3. Configuration reference

Here we are going to discuss all the additional information that you may need to create and use your own Processing.

1. Initialization

As it is already detailed here, while creating a Processing, you must define a type of Task. The Task selected may impact the creating form allowing you to potentially use or create a Picsellia object.

Let's explore the multiple options that you have for DatasetVersion Processing:

A. Pre-annotation

This is the task you have to choose if you want to pre-annotate your images with a ModelVersion coming from the Model Registry (Public or Private).

If your Processing is of type pre annotation, you will be able to choose a ModelVersion when launching your Processing.

Here, we selected the yolov8-preannotation Processing (which is of type pre-annotation) and we selected a Yolov8 model from the HUB to pre-annotate with.

As you can see, we can edit or add the parameters from the Processing right before launch.

Configuration

If you choose pre-annotation, you will see a new (optional) input appear that will allow you to select a Model Version Type Constraint/

This is useful if you want to make sure that when selecting a Processing to launch, you will only be prompted by ModelVersion of the right Detection Type.

You can also leave it empty and choose the ModelVersion you want regardless of its type.

B. Data Augmentation

This is the type you have to choose if you want to perform Data Augmentation on a DatasetVersion and add the new (with or without the originals) images to another DatasetVersion that will be created automatically when you launch the Processing.

As it will automatically create an empty new DatasetVersion, you will be prompted with a text input when you select a Processing of this type to launch.

Configuration

If you choose data augmentation, you will see a new (optional) input appear that will allow you to select a Target Dataset Version Type Constraint.

This is useful if you want the DatasetVersion to be created to be configured with the right Detection Type directly.

You can also leave it empty and the new DatasetVersion will be of type NOT_CONFIGURED.

C. Dataset Version Creation

This is a broader type that will automatically create a new DatasetVersion automatically before launching the Processing. It has the exact same effect and options as the data processing type.

📘

In fact, the data augmentation type is just a clearer and more specific name than dataset version creation but they are basically the same thing.

D. Auto Tagging

This one is the same as pre-annotation so you can refer to the latter specification for more information.

E. Auto Annotation

This one is the same as pre-annotation so you can refer to the latter specification for more information.

2. Context within Jobs

When you launch a Processing, it automatically creates and schedules a Job that you can further find in the Jobs overview on Picsellia.

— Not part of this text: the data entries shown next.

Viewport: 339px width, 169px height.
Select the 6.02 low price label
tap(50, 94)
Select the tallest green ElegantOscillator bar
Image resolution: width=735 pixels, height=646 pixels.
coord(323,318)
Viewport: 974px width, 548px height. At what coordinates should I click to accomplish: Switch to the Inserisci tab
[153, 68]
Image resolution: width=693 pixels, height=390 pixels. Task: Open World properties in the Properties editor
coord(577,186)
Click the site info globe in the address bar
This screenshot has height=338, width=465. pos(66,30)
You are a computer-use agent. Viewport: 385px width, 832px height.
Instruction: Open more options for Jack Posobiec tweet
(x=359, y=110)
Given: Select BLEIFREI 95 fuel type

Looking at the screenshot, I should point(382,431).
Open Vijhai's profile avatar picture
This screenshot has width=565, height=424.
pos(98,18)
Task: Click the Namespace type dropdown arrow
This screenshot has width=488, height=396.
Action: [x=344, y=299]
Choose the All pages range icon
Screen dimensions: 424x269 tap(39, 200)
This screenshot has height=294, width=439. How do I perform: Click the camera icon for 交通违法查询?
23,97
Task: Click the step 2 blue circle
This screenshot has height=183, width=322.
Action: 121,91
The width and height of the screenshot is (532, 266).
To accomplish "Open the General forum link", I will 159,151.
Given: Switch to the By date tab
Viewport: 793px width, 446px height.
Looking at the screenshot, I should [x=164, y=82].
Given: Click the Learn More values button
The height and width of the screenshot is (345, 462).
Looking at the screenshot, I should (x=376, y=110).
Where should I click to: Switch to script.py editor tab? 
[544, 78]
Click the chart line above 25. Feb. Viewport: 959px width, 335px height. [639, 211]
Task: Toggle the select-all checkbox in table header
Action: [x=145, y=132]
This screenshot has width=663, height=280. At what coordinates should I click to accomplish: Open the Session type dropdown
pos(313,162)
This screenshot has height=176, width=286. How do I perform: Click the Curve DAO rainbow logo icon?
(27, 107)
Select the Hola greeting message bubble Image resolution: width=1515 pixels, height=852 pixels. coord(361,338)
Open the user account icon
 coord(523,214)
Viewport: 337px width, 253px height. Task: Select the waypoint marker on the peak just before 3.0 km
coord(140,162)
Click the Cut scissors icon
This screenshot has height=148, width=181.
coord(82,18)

In order for your code to work properly, you will need to retrieve that information from your Job (using our Python SDK).

You can do it this way:

from picsellia import Client
import os

api_token = os.environ["api_token"]
job_id = os.environ["job_id"]

client = Client(
    api_token=api_token,
)

job = client.get_job_by_id(job_id)

📘

The api_tokenand organization_idenvironment variables are added automatically to the execution environment, you can fetch them directly using the oslibrary just as above

Your code should always start with those lines in order for you to retrieve information from your Job and also communicate with Picsellia thanks to the Client.

3. Context access

Now that you retrieved your job thanks to its id. It's time to retrieve what we call its context in order for you to have the essential information about your Data Processing.

context = job.sync()["datasetversionprocessingjob"]

input_dataset_version_id = context["input_dataset_version_id"]
output_dataset_version_id = context["output_dataset_version_id"]
model_version_id = context["model_version_id"]
parameters = context["parameters"]

🚧

Remember that excepted for the input_dataset_version_id, all the other context variables are optional depending on the type of Processing that you launched, so they might not exist in the context.

You can now retrieve the objects needed with the SDK using their id, for example:

input_dataset_version = client.get_dataset_version_by_id(input_dataset_version_id)
output_dataset_version = client.get_dataset_version_by_id(output_dataset_version_id)
model_version = client.get_dataset_version_by_id(model_version_id)
print(parameters)
>>>
{
 "batch_size": 4,
 ...
}

And interact with them the way you usually do it!